Similar Conditions Yield Different Results--What a Difference a Year Makes, Panhandle Agronomist SaysThu, 30 Aug 2012 10:51:29 CDT
Crop conditions across the Panhandle and northwestern Oklahoma this year have not been much better than last year, but Rick Kochenower, OSU Extension area agronomist based in Goodwell, says production this year has been marginally better. He spoke with Ron Hays at the 2012 Great Plains Canola Conference at Kansas State University.
“Our irrigated corn, for the most part, is going to be pretty decent this year. We had some guys that had well issues and that kind of stuff. We’re not having the massive loss like we did last year. We just didn’t have those temperatures of 114 and 40 mile-an-hour winds to kind of cook everything like we did that one day last year in June. So, actually, the outlook for the irrigated corn is probably an average crop or slightly above.
“Dry land production out there on sorghum there’s going to be some spots that actually got a rain. And then, for the most part, it’s going to be a write off on the dry land sorghum this year out in the Panhandle.
He said moisture is an issue as wheat planting time approaches, and most producers are hoping for a rain before they sow.
Kochenower said irrigation has not been as big a problem this year as in 2011. He said some producers last year couldn’t pump enough water to even approach normal yields. Producers adapted and lower overnight temperatures this year have helped. He said some growers changed crops or dropped to producing half circles of corn, lowering their need for water during the summer. He said many producers are looking to rotate into sorghum or cotton to diversify and better cope with varying weather conditions.
Kochenower said that one of the things he’s learned with his crop trials over the last two years is that drought tolerance and heat tolerance are not necessarily intertwined traits.
“Some of my grain sorghum trials in the body of the state this year, that I’ve harvested the last three weeks, I actually had a little more rain last year in one or two of those locations and I didn’t cut anything. This year I actually got to cut something with less rain, but we had cooler temperatures.”
Kochenower cut his earliest trial ever in Tipton on July 30th this year. He cut his corn trials on the 1st and 2nd of August in north central Oklahoma. The trial near Enid had slight over 100 bushel corn where they had some rain.
“The trial at Ponca City was basically a failure. We had a 12-inch rain event there in April and didn’t get another rain on it until I harvested, so yields there were not very good.
“I had another trial up near Burlington, Oklahoma, a dry land corn trial, and it made into the 30 and 40 bushels, but it had a couple of hailstorms on it so it wasn’t great corn. But, for some of the conditions it went through, it was a whole lot better than last year.”
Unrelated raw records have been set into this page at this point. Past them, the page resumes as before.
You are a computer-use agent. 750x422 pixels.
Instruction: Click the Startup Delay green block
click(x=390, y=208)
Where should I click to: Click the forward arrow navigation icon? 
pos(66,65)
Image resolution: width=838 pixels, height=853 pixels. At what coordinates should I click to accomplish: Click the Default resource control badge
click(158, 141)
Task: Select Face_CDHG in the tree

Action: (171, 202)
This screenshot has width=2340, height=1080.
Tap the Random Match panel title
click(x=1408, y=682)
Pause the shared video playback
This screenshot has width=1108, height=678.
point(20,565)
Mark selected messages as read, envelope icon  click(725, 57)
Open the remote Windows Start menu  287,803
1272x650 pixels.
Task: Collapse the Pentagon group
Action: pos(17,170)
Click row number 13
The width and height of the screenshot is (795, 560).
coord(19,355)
Kochenower said he did get to cut all his grain sorghum trials this year and had a really good crop near Apache.
“Grain sorghum trials-I actually did get to cut all my trials this year. Actually had a really good trial down near Apache. We had some rainfall events down there in May and June. And that’s the point I tried to illustrate to producers is that I basically had the same rainfall in May and June last year as I did this year-there was about a half-inch difference. I didn’t cut the trial last year and this year the highest-yielding hybrid made 135 bushels. Again, it illustrates my point it was more temperature last year than it was actually the drought. We had the drought last year, but it was the temperatures that cost us the yield.”
He said test weights were an issue for sorghum in northwest Oklahoma, but his best test yielded about 70 bushels per acre which wasn’t bad given the conditions.
He said prices have held up well this year, and 2012 has been better overall for producers than 2011.